Gerald John Melling (1943 – 22 December 2012) was an English-born, architect, poet, novelist, journalist, author and editor.

Early life and education
Gerald John Melling discovered an interest in art and poetry from a young age before choosing architecture as a creative outlet and a way to make a living.  He left school at 16 to work in an architect's office as a cadet.  He attended night classes at Liverpool Technical Institute. In 1976 Melling received formal architectural training at Auckland University and gained his architectural registration in 1977.

Work

He worked briefly New York City and Toronto as a magazine editor before emigrating to New Zealand in 1971 to work for the Ministry of Works in Porirua.

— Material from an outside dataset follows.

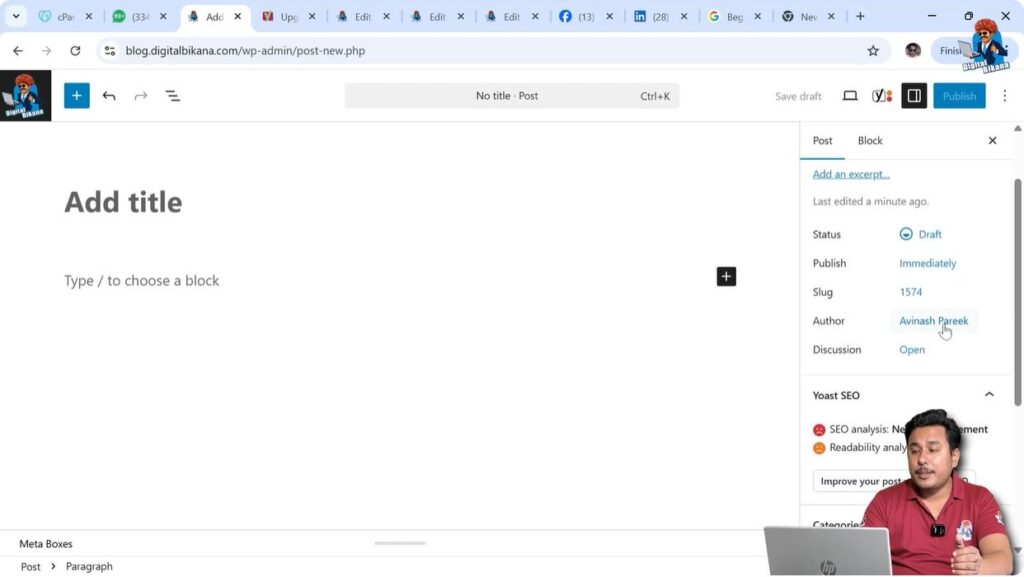Insert a block with the canvas plus icon

point(726,276)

From 1977 Gerald Melling was employed at the Board Of Education where he worked on various school projects, including Worser Bay School and Thorndon Kindergarten. This period sparked his interest in education theory and environments for learning and culminated in the publishing of his book Open Schoolhouse in 1981.

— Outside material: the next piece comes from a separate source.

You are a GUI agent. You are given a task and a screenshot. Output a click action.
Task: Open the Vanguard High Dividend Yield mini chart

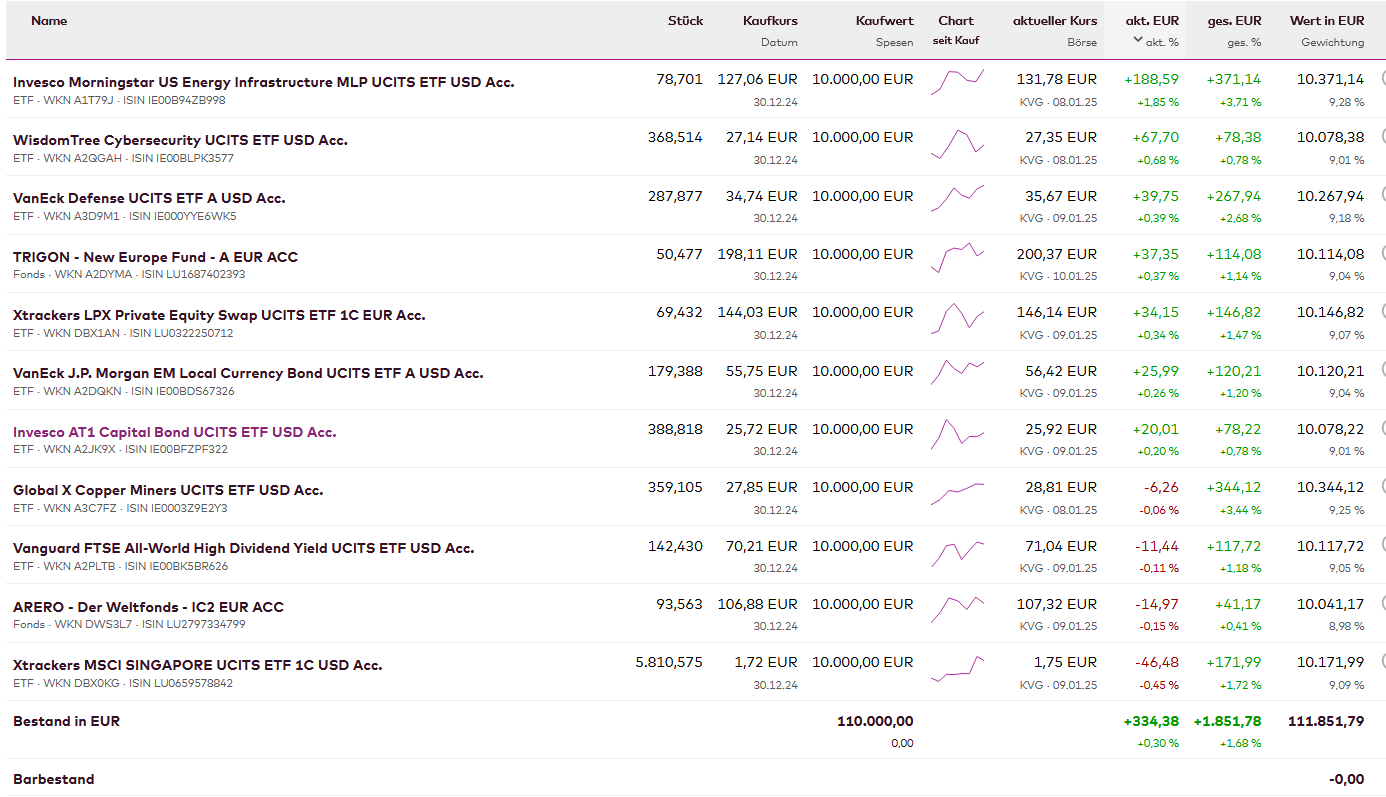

Gerald was briefly the editor of the «New Zealand Architect» magazine while at the Education Board. He wrote the first books about living New Zealand architects; Ian Athfield, "Joyful Architecture: The Genius of New Zealand's Ian Athfield" and later Roger Walker "Positively Architecture: New Zealand's Roger Walker", helping to bring New Zealand architecture to a worldwide audience.

In 1990 he formed Melling Morse Architects along with Allan Morse, and the pair worked on public and private buildings including the redevelopment of Left Bank Arcade, Auckland’s Butterfly Creek and Melling's own home The Skybox, which sits a top of the Melling Morse Architects office in Egmont St.

He experimented which various techniques to provide this including efficient planning, incorporation of recycled materials, "low tech" timber construction systems and reduction in scale.  A typical Melling house employed vernacular construction techniques (and occasionally vernacular forms) combined with the double living height spaces, mezzanines, open plan layouts and modular gridded organisation more usually associated with high modernist architecture.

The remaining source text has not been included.